> THE REQUEST
Pull out each line of the items below that contains the word "Click".

> PROVIDED INFORMATION
------------------------------------------------------------

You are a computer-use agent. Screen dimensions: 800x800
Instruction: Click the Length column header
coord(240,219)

------------------------------------------------------------

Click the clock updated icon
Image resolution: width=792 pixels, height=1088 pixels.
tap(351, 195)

------------------------------------------------------------

> TASK ANSWER
Instruction: Click the Length column header
Click the clock updated icon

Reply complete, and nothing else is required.